The Cultural Significance of Hair

Photo credit: Raymond Hawkes
Panel discussion at Virginia Union featuring Tiffany Jana, left, Grace Blake, Yvette Smalls, Caprece Jackson-Garrett and Ancestor Gold Sky atrracted 75 people.

Intense African drum beats bellowed throughout the hollow chapel at Virginia Union University.

“Hair is a touchy, diverse topic,” percussionist Ancestor Gold Sky proclaimed through the rhythms of the melodic beats.

“Yes,” responded Tiaja Bilah, an 18-year-old freshman, from the audience. “That is a touchy topic.”

This touchy topic affirmed by Bilah and many in the audience was explored Feb. 17 in “Beyond Image, Emancipation through Self-Discovery,” a program addressing issues of cultural awareness through hair in professional society, in self-expression and in beauty.

The interactive discussion, held in Coburn Chapel on the Richmond, Va., campus, attracted about 75 students, faculty and local citizens wearing locs, perms, Afros, weaves, wigs and other textures and styles of hair on an unusually warm February afternoon.

“This is a chance to bring about black culture,” said Patricia Green, CEO of WPG Marketing & Communications, Inc., the program’s production company.

Green, who wears her hair natural, said she pressed her hair into the 1960s because no one had ever told her her hair was nice in its original form.

She began to embrace her ethnicity in the 1970s as a VUU student after the advent of the slogan “black is beautiful.”

“Now we have a culture where we redefine what is natural,” she said. “It is seen through music videos and popular culture.”

In a survey of 152 black female students at Virginia Union by five psychology majors at the university, 67 percent agreed that hair plays an important role in the lives of African American women.

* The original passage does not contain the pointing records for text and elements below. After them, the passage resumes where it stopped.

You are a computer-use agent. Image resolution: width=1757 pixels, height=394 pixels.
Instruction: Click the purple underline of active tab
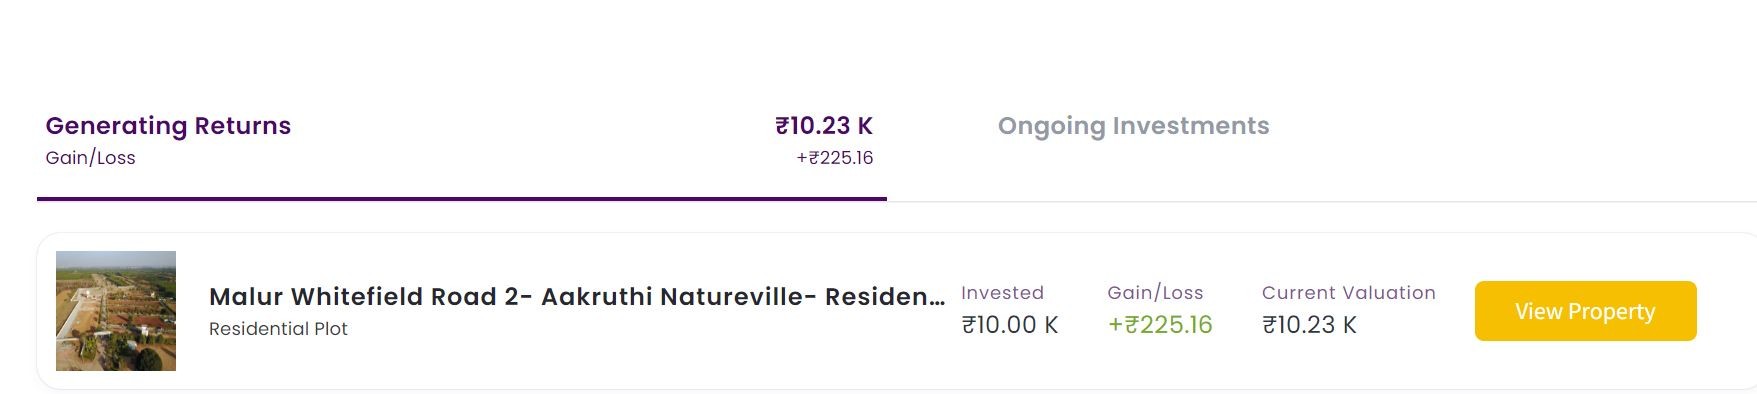click(462, 199)
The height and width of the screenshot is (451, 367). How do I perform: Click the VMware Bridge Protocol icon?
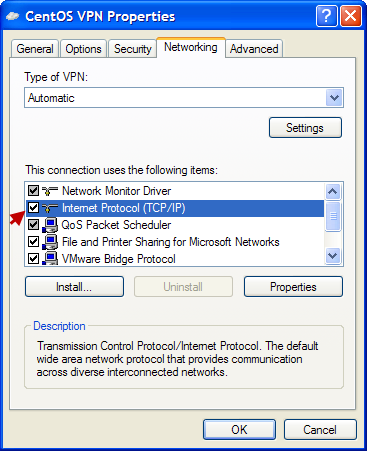[x=50, y=258]
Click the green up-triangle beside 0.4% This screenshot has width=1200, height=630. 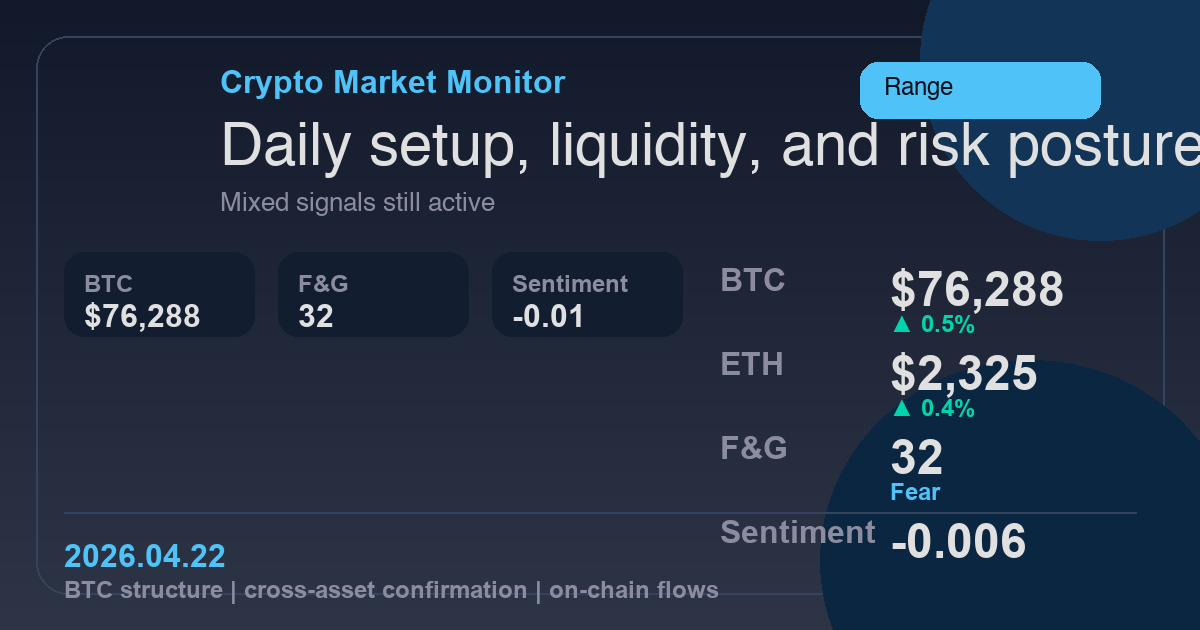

The dialogue featured a renowned panel including Grace Blake, executive producer of Spike Lee’s movie "School Daze"; Yvette Smalls, producer of the award-winning 1998 documentary "Hair Stories" and stylist to such celebrities as singer Eric Benet and poet Sonia Sanchez; Caprece Jackson-Garrett, co-creator of Nappy Collectibles, a line of wearables, accessories and novelty items; and Ancestor Gold Sky, percussionist for Stevie Wonder and Patti Labelle. The event was facilitated by actress Tiffany Jana. Like four of the five panelists, Jana has natural locs.

“Growing locs was the most liberating experience of my life,” she said. “It was a transforming journey. I started one way and came out totally different on the other side.”

Although Jana received self-affirmation by locing her hair, she has been asked to cut her locs in her professional life.

“Crossing that line is the hardest thing ever,” she said of facing that prospect. “I’m here to say know what you’re getting into, understand what you’re doing and how it’s going to affect you in the future.” She chose to keep her locs. In fact, she wrote a letter to one of her potential employers stating that she thought it was unfair for them to give her an ultimatum.

Jackson-Garrett, co-creator of "I'm happy, I'm nappy" collectibles, said she had spent time in South American countries and in Paris. While in these places she said she "felt a freedom for beauty" because foreigners did not focus on the same stereotypes -- emphasizing hair -- as Americans.

"They embraced me for who I was, not who they wanted me to be," she said.

Smalls said she began her quest to research hair after a bad experience in a salon during her college years left her questioning whether stylists really knew or cared about the health of their customers' hair.

"I was flabergasted," she said.

Now, Smalls, a stylist for more than two decades, owns a hair studio in West Philadelphia, Pa. She travels the nation using her negative experience of more than 20 years ago to share what she has learned.

"I'm promoting healing and self-awareness in a time where rejection [of natural hair] is a major proponent in this society," she said.

Gold Sky spoke upon about natural hair from a man's point of view.

He said many European women ask him, "Why don't African American women like to wear their natural hair?"

His response caused the most dialogue in the audience when he stated, "I can only reply because you," African American women, "want to look like them."

Said Blake, the producer, “It’s about time we start looking at who we are as people. We are a beautiful people no matter if we have straight hair, nappy hair or a bald head.”

Candace Moore, a student at Virginia Union University, writes for the VUU Informer.